TASK TO COMPLETE: Please transcribe only the lines between the one containing "This screenshot has height=491, width=1050." and the end of the records, both ends included, exactly as written; skip every picture.

+===+

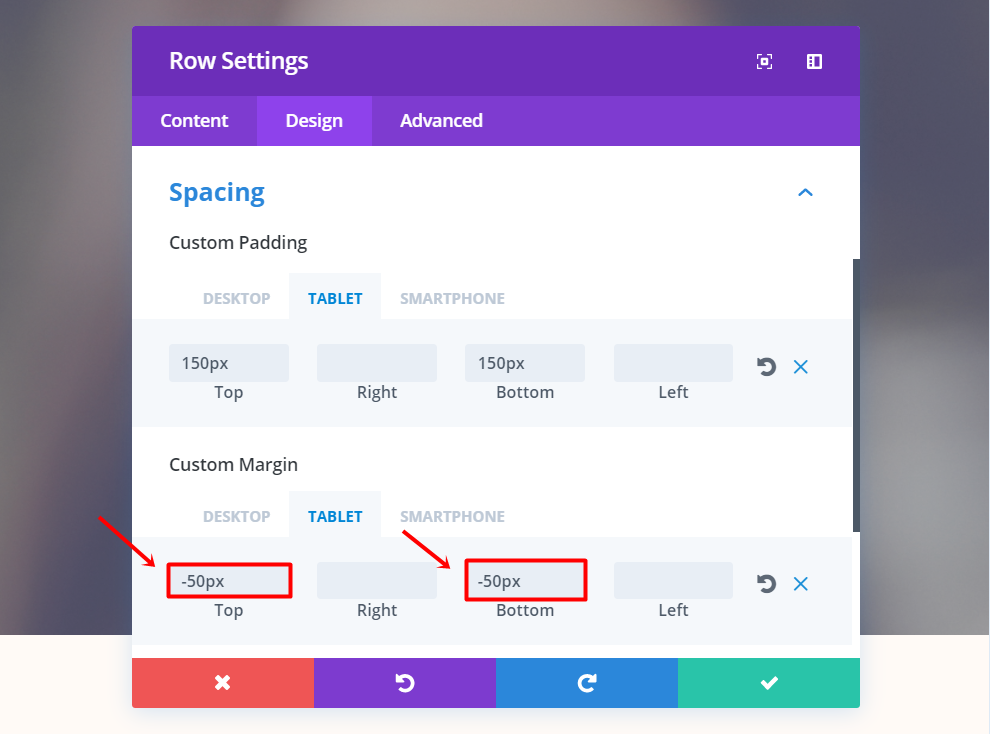Screen dimensions: 990x734
Task: Switch to the Content tab
Action: [194, 121]
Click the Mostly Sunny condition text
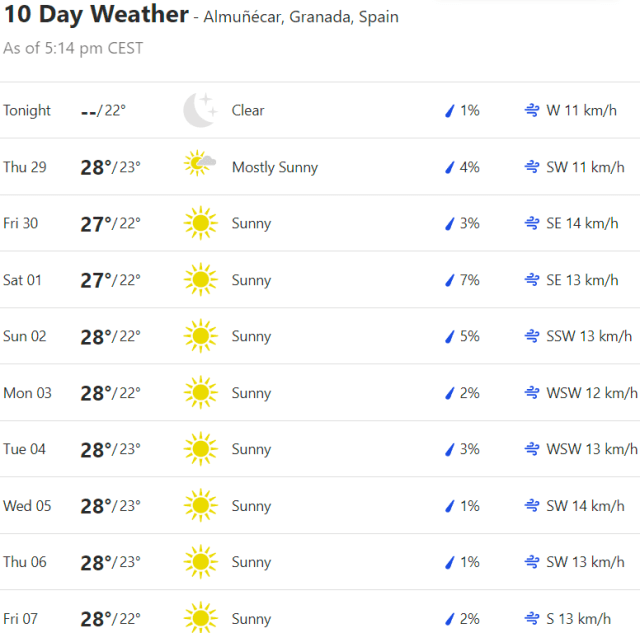This screenshot has height=633, width=640. pos(275,167)
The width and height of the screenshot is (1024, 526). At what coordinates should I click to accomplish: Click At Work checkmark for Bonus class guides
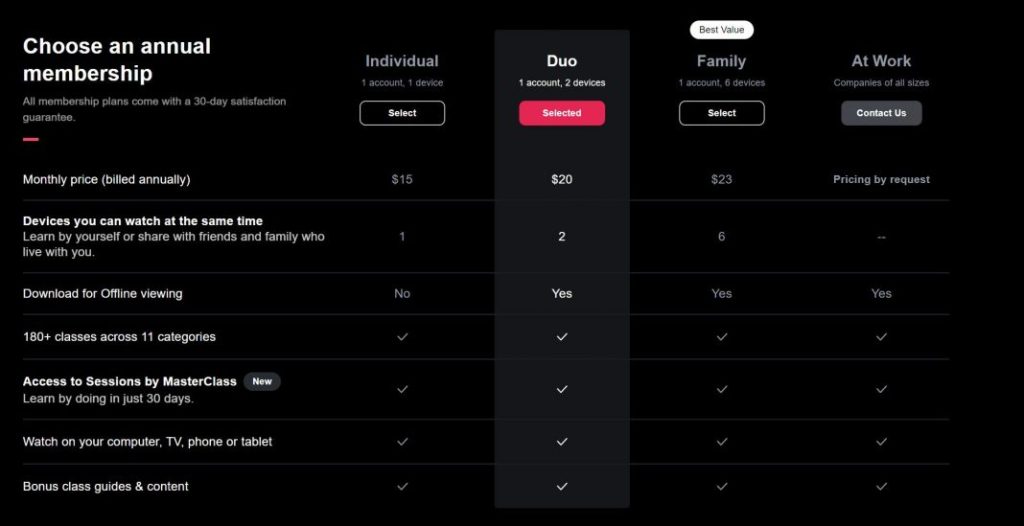coord(881,486)
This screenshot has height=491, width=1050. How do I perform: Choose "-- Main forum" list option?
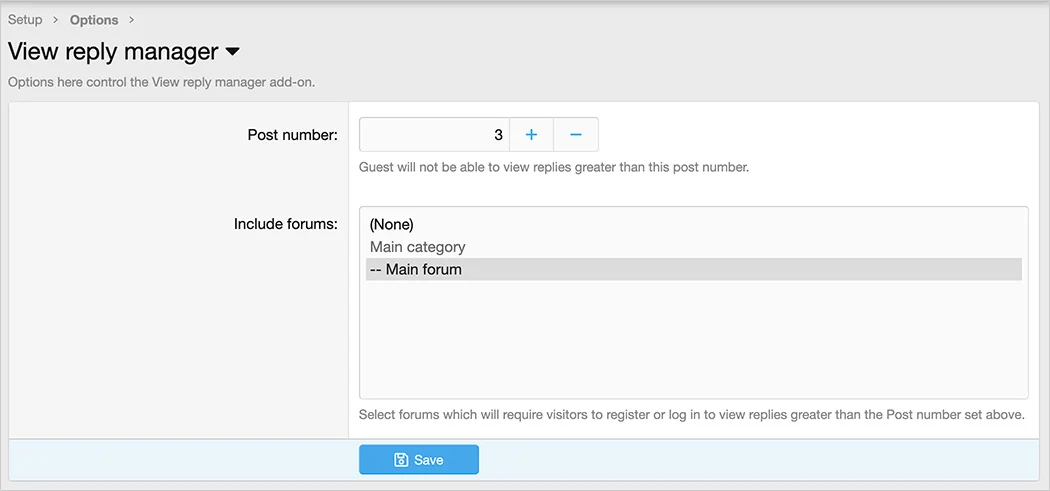coord(416,269)
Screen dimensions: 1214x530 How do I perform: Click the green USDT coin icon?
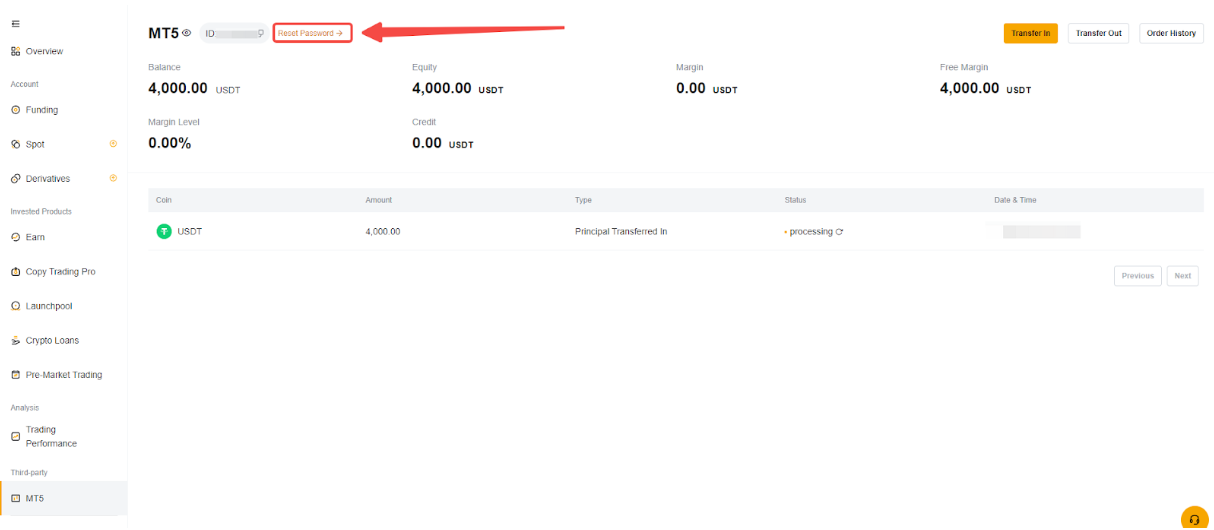[164, 232]
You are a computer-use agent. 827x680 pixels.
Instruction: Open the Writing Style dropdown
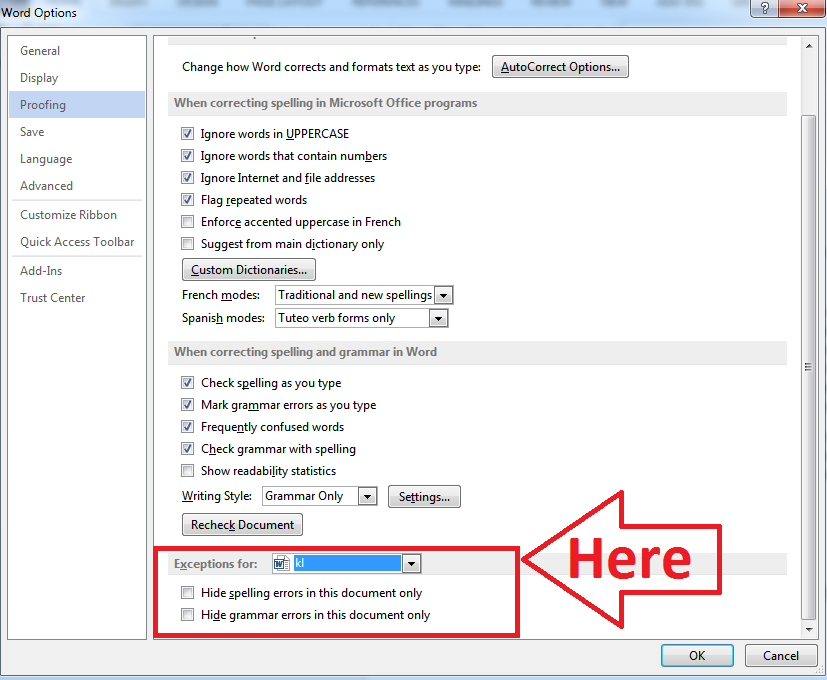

+===+

WRITTEN ANSWER:
This screenshot has height=491, width=1050. How do I perform: Choose "-- Main forum" list option?
coord(416,269)
Screen dimensions: 1214x530 How do I perform: Click the green USDT coin icon?
[164, 232]
You are a computer-use agent. 827x680 pixels.
Instruction: Open the Writing Style dropdown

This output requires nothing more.